Regresó al cabo de un rato. Me encontró leyendo. Encendió su pipa y aparentó leer también. Jamás olvidaré que mi libro era Arme Judge, solterona mientras que el suyo era un volumen de Blackwood. Se le apagaba la pipa cada cinco minutos, y en ocasiones abandonaba el libro sobre sus rodillas mientras miraba el fuego. Entonces salía, y al cabo de unos cinco minutos volvía a entrar. Ya era tarde, y sentía que debía irme a mi cuarto y encerrarme en él. Pero habría sido egoísta por mi parte, así que nos sentamos en actitud desafiante. Al final se levantó sobresaltado de su asiento cuando alguien llamó a la puerta. Oí a varias personas hablando, y luego, más alto, por encima de aquellas voces, una más joven.

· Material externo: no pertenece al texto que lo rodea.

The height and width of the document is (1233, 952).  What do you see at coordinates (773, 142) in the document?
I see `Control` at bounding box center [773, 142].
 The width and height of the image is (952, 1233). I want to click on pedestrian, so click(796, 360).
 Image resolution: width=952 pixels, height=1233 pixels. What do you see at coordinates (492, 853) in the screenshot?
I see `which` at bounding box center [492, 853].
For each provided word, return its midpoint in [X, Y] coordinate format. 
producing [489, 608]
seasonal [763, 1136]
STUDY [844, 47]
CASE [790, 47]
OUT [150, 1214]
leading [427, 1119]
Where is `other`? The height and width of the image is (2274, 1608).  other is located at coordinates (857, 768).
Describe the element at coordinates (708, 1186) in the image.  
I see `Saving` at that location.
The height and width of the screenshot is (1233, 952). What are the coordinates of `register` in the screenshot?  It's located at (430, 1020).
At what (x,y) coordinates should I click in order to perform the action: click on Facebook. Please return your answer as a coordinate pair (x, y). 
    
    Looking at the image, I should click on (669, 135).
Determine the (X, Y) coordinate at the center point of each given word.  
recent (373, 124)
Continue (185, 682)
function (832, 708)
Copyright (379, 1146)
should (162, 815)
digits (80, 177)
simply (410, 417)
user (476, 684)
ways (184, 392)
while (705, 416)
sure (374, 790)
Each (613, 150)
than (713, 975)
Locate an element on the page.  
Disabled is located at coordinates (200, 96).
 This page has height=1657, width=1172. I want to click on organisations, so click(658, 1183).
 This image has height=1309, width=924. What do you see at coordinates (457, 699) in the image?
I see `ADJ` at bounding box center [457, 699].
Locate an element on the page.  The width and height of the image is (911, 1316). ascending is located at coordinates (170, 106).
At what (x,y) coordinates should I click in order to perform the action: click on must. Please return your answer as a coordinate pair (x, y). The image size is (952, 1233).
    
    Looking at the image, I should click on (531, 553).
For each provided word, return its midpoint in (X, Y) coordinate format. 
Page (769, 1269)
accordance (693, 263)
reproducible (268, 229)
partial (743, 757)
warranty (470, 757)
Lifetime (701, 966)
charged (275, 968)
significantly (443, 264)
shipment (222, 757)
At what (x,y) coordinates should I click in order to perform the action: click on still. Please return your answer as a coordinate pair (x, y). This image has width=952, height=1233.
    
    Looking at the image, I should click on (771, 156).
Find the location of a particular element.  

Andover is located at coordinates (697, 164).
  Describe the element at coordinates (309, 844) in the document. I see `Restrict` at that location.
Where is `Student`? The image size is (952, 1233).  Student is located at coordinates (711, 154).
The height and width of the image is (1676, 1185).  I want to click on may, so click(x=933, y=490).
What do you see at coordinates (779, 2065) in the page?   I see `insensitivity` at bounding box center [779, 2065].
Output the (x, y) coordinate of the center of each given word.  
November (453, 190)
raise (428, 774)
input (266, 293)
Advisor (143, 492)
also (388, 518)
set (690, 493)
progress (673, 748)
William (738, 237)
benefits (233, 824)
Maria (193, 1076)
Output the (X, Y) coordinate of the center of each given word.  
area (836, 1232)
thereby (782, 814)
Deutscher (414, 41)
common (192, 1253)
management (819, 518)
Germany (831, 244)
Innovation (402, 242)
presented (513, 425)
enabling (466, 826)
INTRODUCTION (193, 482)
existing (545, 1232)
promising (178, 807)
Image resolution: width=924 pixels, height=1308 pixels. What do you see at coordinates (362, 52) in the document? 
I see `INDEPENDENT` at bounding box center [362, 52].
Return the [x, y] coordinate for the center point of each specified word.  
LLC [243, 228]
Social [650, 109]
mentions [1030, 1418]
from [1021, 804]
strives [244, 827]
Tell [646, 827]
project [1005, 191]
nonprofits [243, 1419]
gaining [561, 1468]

Cuando me recobré, lo primero que pensé es que me pedirían que lo cogiera. Después recordé, con otro estremecimiento en el corazón, que quizás querrían ponerle mi nombre. Eran éstas, por descontado, reflexiones egoístas; pero me encontraba en una situación muy delicada. La cuestión era: ¿qué resultaría más apropiado por mi parte? Me dije a mí mismo que mi hermano podría volver en cualquier momento y ya no pude pensar sino en lo que iba a decirle. Tenía la idea de que mi obligación era felicitarlo, pero se me antojó que sería de una extraordinaria crudeza. Todavía no me había decidido cuando oí que se acercaba. Reía y gastaba bromas con lo que a mí me parecieron modos sorprendentes dadas las circunstancias. Cuando su mano tocó la puerta, agarré el libro y leí tan intensamente como pude. Entró pavoneándose, pero el pavoneo desapareció en cuanto me tuvo ante la vista. Me imagino que había bajado a informarme, y ahora no sabía cómo empezar. Caminaba inquieto de un lado a otro de la habitación, mirándome cuando iba en una dirección mientras que yo lo miraba cuando iba en la otra. Finalmente se sentó de nuevo y cogió su libro. No intentó fumar. El silencio era demoledor; no se oía nada aparte de alguna ceniza que caía de la chimenea. Esto duró por lo menos unos veinte minutos, tras los que cerró el libro y lo arrojó sobre la mesa. Me di cuenta de que el juego había terminado, y cerré Anne Judge, solterona. Me abordó con alegría afectada:

—Bien, jovencito, ¿sabes que eres tío?

De nuevo silencio, puesto que aún estaba intentando dar con algún comentario apropiado. Dejé pasar un corto espacio de tiempo antes de preguntar con voz débil:

—¿Niño o niña?

—Niña —respondió.

Volví a pensar intensamente y de repente me acordé de algo:

—¿Están las dos bien? —musité.

—Sí —contestó, severo.

Sentí que se esperaba algo grande de mí, pero no podía saltar y ponerme a estrecharle la mano. Era tío. Alargué mi brazo hasta la cigarrera y encendí resuelto mi primer puro.